Fruit waste-derived cellulose and graphene-based aerogels: Plausible adsorption pathways for fast and efficient removal of organic dyes

[Display omitted] •Fruit waste-derived cellulose and graphene oxide (GO)-based aerogels are designed for wastewater treatment.•Porosity of aerogels is generated by interconnecting of cellulosic skeleton and GO via hydrogen bonding network.•Porosity facilitated the mass transfer, whereas surface active sites of aerogel effectively adsorbed the organic dyes.•Electrostatic, n-π, π-π, cation-π interactions, dipole–dipole, and Yoshida hydrogen linkages are proposed as major adsorptive interactive pathways. A wide range of organic pollutants in industrial effluents, agricultural runoff, and domestic discharges are exacerbating water scarcity, leading to water-borne ailments, and adversely affecting the marine ecosystem and biodiversity. The efficient, sustainable, and cost-effective materials need to be addressed urgently for the removal of organic pollutants. Herein, ultra-light (0.018 g.cm−3) and highly porous (96.4%) composite aerogel is prepared by gelatinization of graphene oxide with fruit waste-derived cellulose.
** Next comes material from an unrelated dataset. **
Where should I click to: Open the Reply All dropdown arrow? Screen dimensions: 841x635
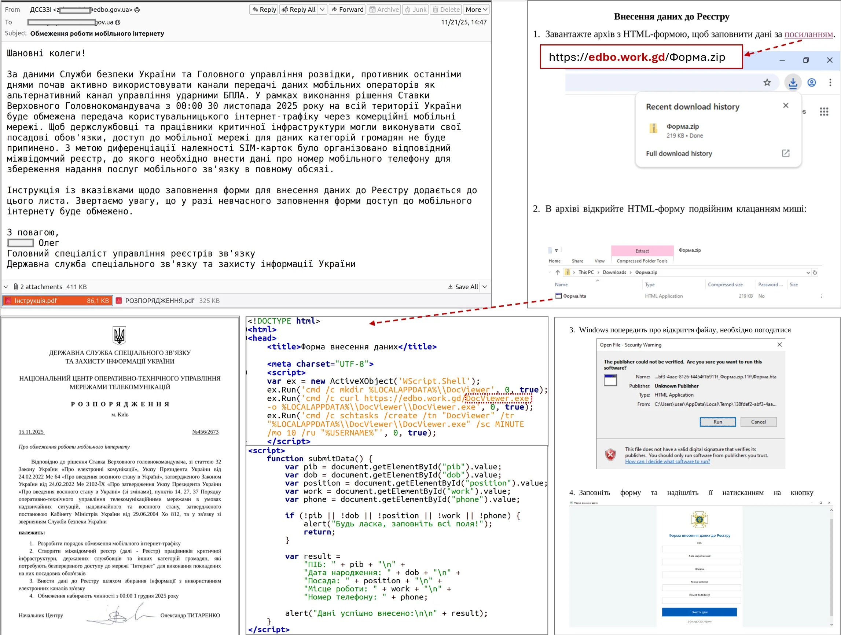[322, 10]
The macroscopic porosity generated by interconnecting cellulosic skeleton and graphene oxide sheets via hydrogen bonding network provided ample avenues for transport and diffusion of organic dyes-enriched wastewater throughout the cellulose-graphene oxide composite aerogel (CGA). Consequently, organic dyes are efficiently adsorbed by easily accessible surface sites distributed throughout the CGA. The size, charge, and chemical structure of organic dyes along with textural features and accessible surface active sites of CGA governed the adsorption process. The spectroscopic analyses based on FTIR, Raman, and XPS measurements suggest electrostatic, n-π, π-π, cation-π interactions, dipole–dipole hydrogen, and Yoshida hydrogen linkages as major interactive pathways for the adsorption of organic dyes by the CGA. Moreover, the composite aerogel furnished an excellent recyclability for the adsorptive removal of organic pollutants from wastewater. The present work promises the potential of 2D nanostructured layered materials and fruit-waste-derived composite aerogels for sustainable utilization in wastewater treatment, which can be an excellent step towards water security.